* [Task statement]: From the passage below on Covid-19 vaccine companies, list every company that Amnesty International assessed in its report.

(Given passage)

Six companies at the helm of the Covid-19 vaccine roll-out are fuelling an unprecedented human rights crisis through their refusal to waive intellectual property rights and share vaccine technology, with most failing to prioritise vaccine deliveries to poorer countries, Amnesty International said today.
In a new report, A Double Dose of Inequality: Pharma companies and the Covid-19 vaccines crisis, the organization assessed six of the companies that hold the fate of billions of people in their hands: AstraZeneca plc, BioNTech SE, Johnson & Johnson, Moderna, Inc., Novavax, Inc. and Pfizer, Inc. It paints a dismal picture of an industry that is woefully failing to respect human rights.
“Vaccinating the world is our only pathway out of this crisis. It should be time to hail these companies, who created vaccines so quickly, as heroes. But instead, to their shame and our collective grief, Big Pharma’s intentional blocking of knowledge transfer and their wheeling and dealing in favor of wealthy states has brewed an utterly predictable and utterly devastating vaccine scarcity for so many others” said Agnès Callamard, Amnesty International’s Secretary General.
“Its plunging parts of Latin America, Africa and Asia into renewed crises, pushing weakened health systems to the very brink and causing tens of thousands of preventable deaths every week. In many low-income countries not even health workers and people at-risk have received the vaccine.”
“Against the backdrop of these gross inequalities BioNTech, Moderna and Pfizer are set to make US$130 billion combined by the end of 2022. Profits should never come before lives.”
Failing to meet human rights responsibilities
In order to assess their response to the crisis, Amnesty International reviewed each company’s human rights policy, vaccine pricing structure, their records on intellectual property, knowledge and technology sharing, the fair allocation of available vaccine doses, and transparency. It found that to differing degrees, the six vaccine developers had failed to meet their human rights responsibilities.
Out of 5.76 billion doses administered worldwide, a paltry 0.3% have gone to low-income countries with over 79% going to upper-middle and high-income countries. Despite calls to prioritise and collaborate with COVAX Facility, the international instrument aiming to ensure a fair global vaccine allocation, some of the assessed companies have continued to stock up vaccine supplies for states known to be hoarding the vaccine.

(End Given passage)
(Provided records)

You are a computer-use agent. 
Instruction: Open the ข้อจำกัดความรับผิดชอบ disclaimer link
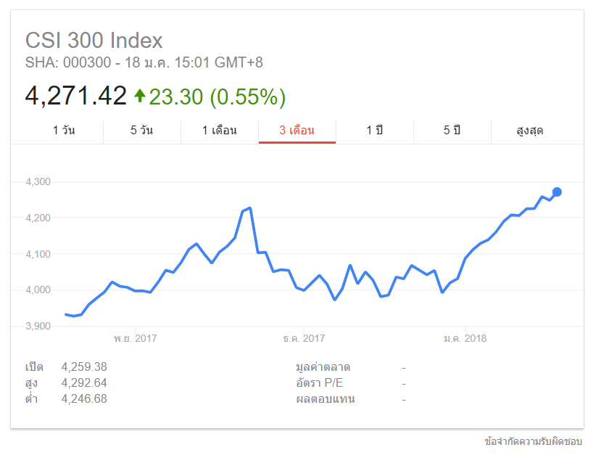[534, 441]
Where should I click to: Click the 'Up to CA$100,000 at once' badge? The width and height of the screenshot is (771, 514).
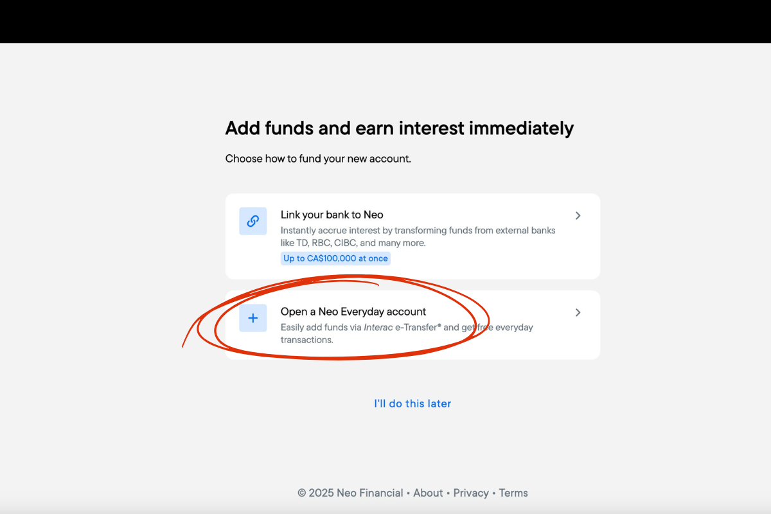click(x=335, y=258)
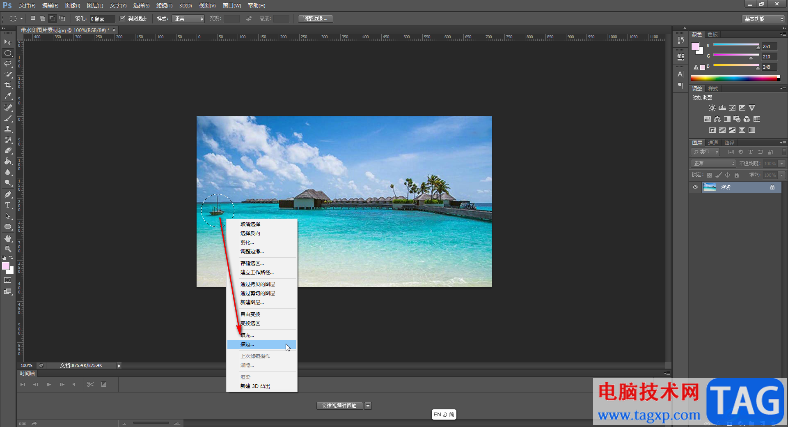Choose 描边... from the context menu

(247, 344)
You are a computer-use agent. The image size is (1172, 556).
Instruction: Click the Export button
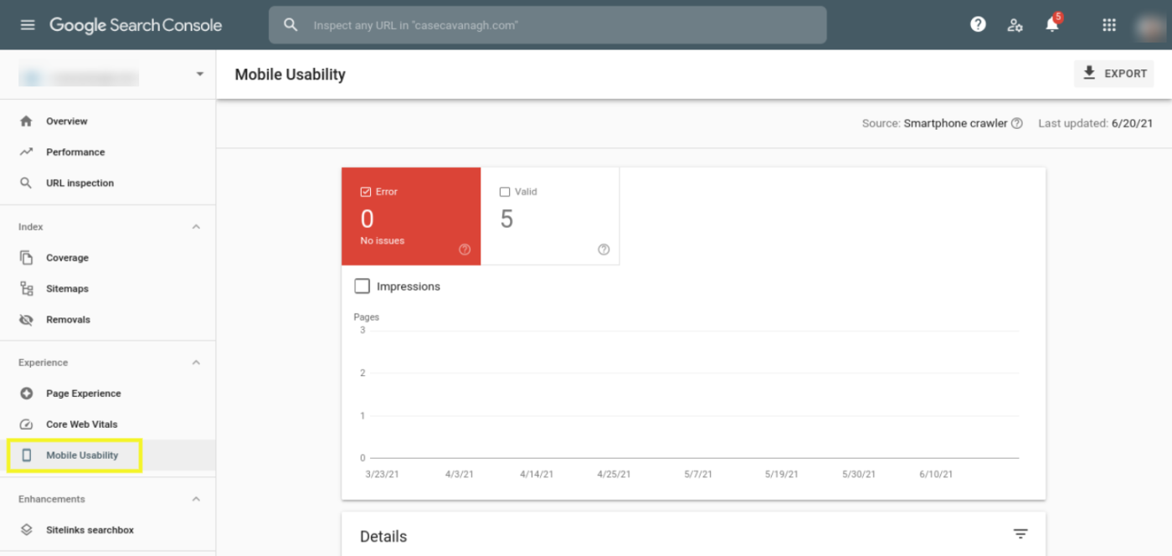(x=1114, y=74)
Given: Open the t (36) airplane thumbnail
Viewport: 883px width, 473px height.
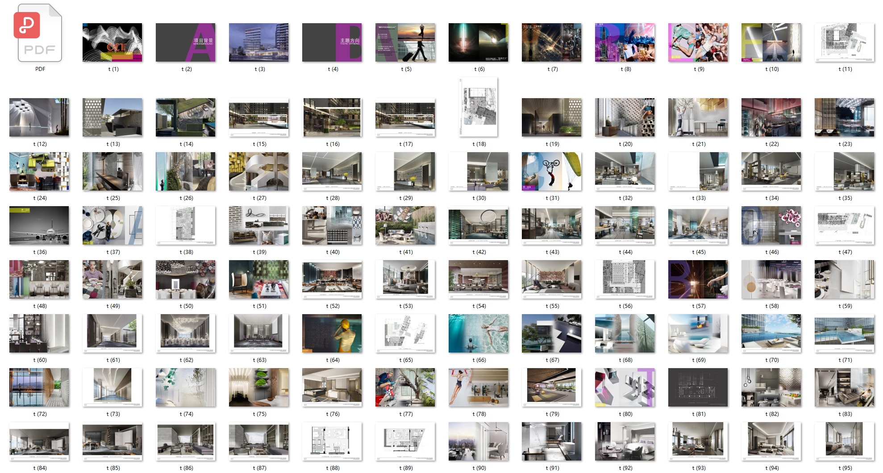Looking at the screenshot, I should coord(39,225).
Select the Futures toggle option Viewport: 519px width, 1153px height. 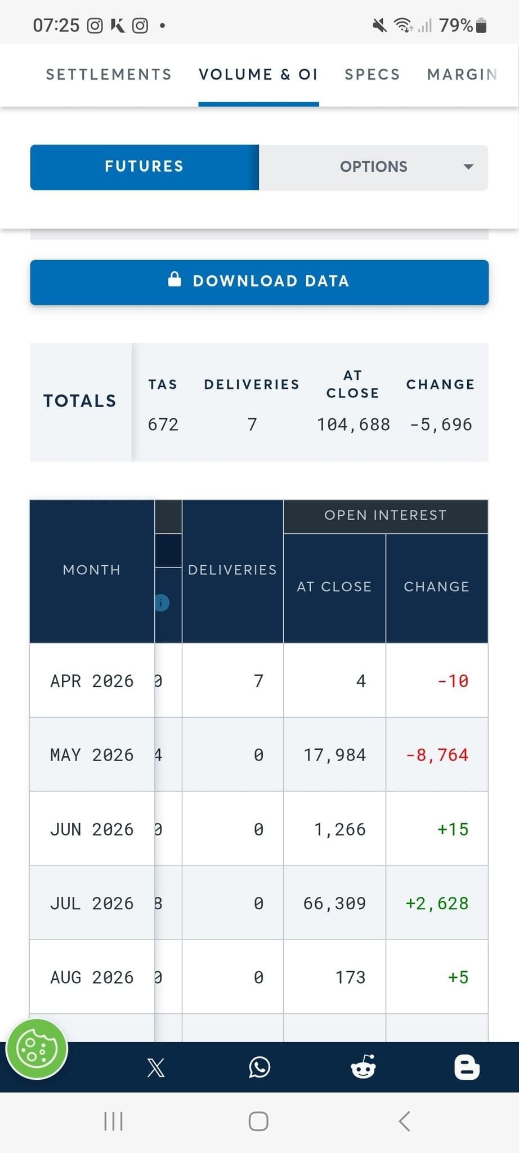point(144,167)
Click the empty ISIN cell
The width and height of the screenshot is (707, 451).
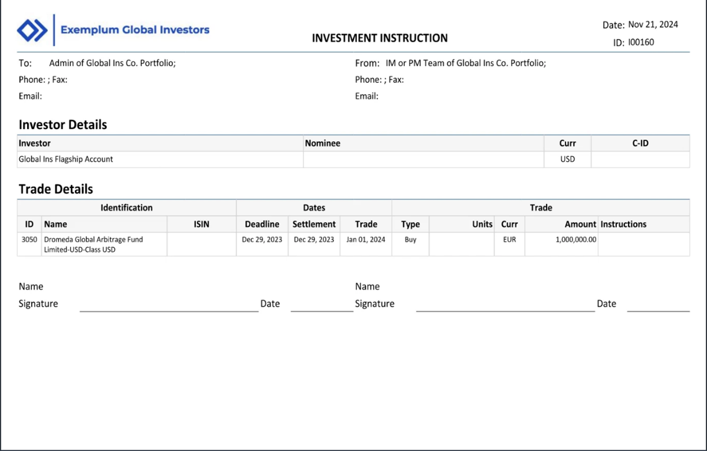201,244
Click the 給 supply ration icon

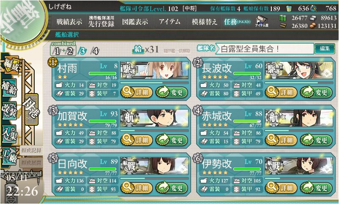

(End Provided records)

* [Answer section]:
AstraZeneca plc
BioNTech SE
Johnson & Johnson
Moderna, Inc.
Novavax, Inc.
Pfizer, Inc.